*Source records*:
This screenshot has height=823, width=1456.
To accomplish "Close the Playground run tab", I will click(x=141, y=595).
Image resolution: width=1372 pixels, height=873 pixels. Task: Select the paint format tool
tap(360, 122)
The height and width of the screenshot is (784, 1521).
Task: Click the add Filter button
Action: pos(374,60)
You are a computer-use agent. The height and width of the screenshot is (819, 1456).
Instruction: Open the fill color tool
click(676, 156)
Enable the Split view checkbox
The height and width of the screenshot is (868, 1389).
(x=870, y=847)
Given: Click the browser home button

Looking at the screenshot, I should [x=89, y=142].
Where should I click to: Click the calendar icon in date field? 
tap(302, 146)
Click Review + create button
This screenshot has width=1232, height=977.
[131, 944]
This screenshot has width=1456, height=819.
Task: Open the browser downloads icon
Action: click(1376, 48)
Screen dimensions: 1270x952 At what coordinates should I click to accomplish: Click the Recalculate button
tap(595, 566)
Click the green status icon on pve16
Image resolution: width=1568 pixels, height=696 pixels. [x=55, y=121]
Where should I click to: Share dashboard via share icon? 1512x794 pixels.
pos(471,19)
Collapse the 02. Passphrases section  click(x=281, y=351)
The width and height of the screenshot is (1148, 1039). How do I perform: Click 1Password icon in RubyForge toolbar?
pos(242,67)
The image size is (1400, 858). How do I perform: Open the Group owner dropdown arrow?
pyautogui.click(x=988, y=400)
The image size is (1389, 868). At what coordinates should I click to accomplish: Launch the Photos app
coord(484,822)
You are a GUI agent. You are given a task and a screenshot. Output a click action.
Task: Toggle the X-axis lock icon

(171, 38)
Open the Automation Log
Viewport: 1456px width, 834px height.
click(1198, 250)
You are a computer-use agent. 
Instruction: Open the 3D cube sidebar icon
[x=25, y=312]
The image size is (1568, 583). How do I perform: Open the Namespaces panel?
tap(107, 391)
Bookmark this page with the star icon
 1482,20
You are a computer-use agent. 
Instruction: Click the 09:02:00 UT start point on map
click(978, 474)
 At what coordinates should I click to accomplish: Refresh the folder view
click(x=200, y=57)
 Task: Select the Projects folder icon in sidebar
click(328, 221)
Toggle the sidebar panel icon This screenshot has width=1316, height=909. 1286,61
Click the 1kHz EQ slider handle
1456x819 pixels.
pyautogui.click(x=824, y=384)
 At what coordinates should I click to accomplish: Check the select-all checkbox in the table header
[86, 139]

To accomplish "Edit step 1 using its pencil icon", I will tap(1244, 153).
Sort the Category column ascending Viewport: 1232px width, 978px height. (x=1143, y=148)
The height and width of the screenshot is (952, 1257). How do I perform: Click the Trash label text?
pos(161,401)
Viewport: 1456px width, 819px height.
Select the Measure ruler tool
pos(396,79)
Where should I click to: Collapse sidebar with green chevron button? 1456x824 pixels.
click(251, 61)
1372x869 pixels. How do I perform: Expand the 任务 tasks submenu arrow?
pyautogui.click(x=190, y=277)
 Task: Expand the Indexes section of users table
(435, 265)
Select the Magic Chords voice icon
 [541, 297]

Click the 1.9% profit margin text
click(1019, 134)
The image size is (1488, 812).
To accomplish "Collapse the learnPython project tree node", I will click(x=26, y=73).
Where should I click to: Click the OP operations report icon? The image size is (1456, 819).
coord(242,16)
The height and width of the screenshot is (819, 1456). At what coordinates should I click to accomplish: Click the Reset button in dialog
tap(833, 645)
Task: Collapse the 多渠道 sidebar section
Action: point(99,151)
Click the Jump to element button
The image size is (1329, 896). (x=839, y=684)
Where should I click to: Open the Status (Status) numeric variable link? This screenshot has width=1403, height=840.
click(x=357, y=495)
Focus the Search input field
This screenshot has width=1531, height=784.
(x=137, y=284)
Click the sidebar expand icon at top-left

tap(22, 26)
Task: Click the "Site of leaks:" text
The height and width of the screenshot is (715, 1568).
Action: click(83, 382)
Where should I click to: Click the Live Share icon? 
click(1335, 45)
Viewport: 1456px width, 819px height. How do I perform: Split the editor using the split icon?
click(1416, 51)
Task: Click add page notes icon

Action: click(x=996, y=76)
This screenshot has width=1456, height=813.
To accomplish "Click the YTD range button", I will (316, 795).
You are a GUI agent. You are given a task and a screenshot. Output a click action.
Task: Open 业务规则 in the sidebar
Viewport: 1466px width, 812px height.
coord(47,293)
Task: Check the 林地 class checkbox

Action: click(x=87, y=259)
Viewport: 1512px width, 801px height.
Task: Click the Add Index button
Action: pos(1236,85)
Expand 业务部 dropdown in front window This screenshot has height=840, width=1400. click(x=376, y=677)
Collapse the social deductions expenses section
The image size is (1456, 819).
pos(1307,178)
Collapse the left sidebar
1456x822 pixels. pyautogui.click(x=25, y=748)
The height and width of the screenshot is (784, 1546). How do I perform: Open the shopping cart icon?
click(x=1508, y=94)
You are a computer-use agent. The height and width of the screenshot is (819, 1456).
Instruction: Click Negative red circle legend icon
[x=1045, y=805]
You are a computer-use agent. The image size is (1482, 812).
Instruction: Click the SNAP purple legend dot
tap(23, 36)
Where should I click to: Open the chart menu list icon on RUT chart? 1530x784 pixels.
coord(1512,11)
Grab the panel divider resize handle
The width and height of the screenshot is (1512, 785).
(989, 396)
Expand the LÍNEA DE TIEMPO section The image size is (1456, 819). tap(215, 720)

*Exercise directions*:
Nothing but the lines from the one that contains "The width and height of the screenshot is (1512, 785)." through the end of the data above should appear, each reproduced exactly.

*Response to the exercise*:
The width and height of the screenshot is (1512, 785).
(989, 396)
Expand the LÍNEA DE TIEMPO section The image size is (1456, 819). tap(215, 720)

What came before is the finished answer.